According to a 2020 report by the Free Russia Foundation, there is already a burgeoning industry of Russian firms acting as fronts for state-subsidised Chinese investors buying up gold, oil and factories in the country, especially in the Far East, and thriving Chinese influence operations in all sorts of Russian state entities. In the long run, it could well turn out that the biggest threat to Russia’s territorial integrity comes not from the West, but the East.

In truth, the only thing that really brings Russia and China together is a hatred of democratic liberalism and a shaky ideological fellowship based on a notion called the “civilisation state”. This ideology, in some ways a new iteration of Samuel Huntington’s “clash of civilisations”, promotes the idea that freedom and human rights are ideas limited to Western civilisation that have no universal applicability. Instead, each civilisation is driven by its own internal logic and must pursue its own destiny. As the historian Peter Eltsov puts it: “They think they’re not nation states any more – they’re above that.”

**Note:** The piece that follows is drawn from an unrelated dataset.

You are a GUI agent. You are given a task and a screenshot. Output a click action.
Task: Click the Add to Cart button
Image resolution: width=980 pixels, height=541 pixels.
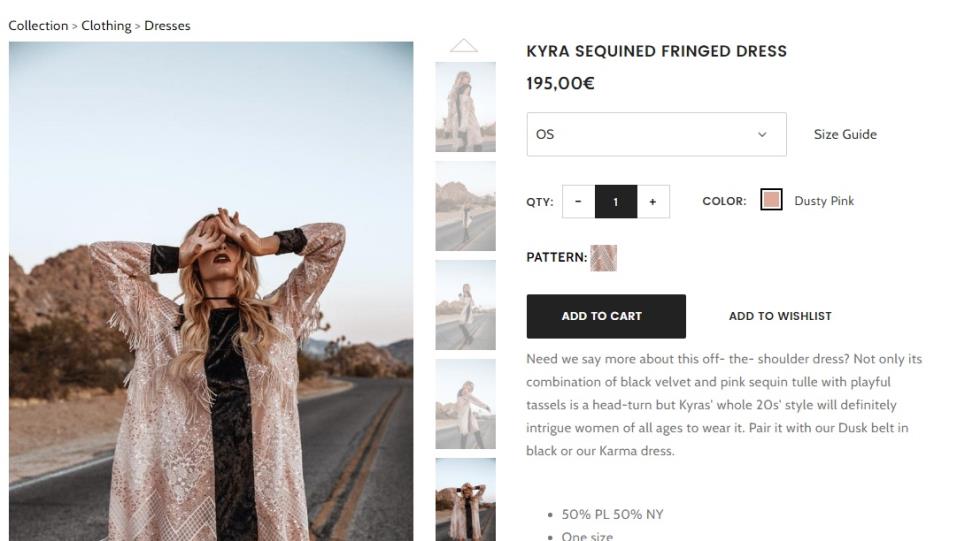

While this sounds intriguing in theory, in practice it is mainly a way to legitimise one-man rule by linking up Confucius with Mao or drawing a line from the tsars to Stalinism and the neo-fascist creed of “Eurasianism” and the Russian Orthodox Church. But although the civilisation-state doctrine may seem like a unifying factor between dictators, it is more likely to be a recipe for conflict between them.

What, after all, does the stridently materialist, atheistic doctrine of Xi Thought really have in common with Putin’s notion of Russia as the “third Rome” of Christendom – except an expansionist idea of their own exceptionalism?

The democratic world cannot force these realisations upon Russia, China or anyone else. But we could do a much better job of talking about them, loudly and clearly, and highlighting events that support our view of the world. For now, Moscow has in record time forced itself to enter into vassalage to China, but there is no inherent reason why this position should last.

If, indeed, Ukraine can hold its own and win the war, there is every reason to think that we could eventually pull Russia into a position of neutrality in the broader rivalry between China and the democratic world. The best reason to think so is that this would overwhelmingly be in Russia’s interests, a fact that will become increasingly obvious – even to Moscow.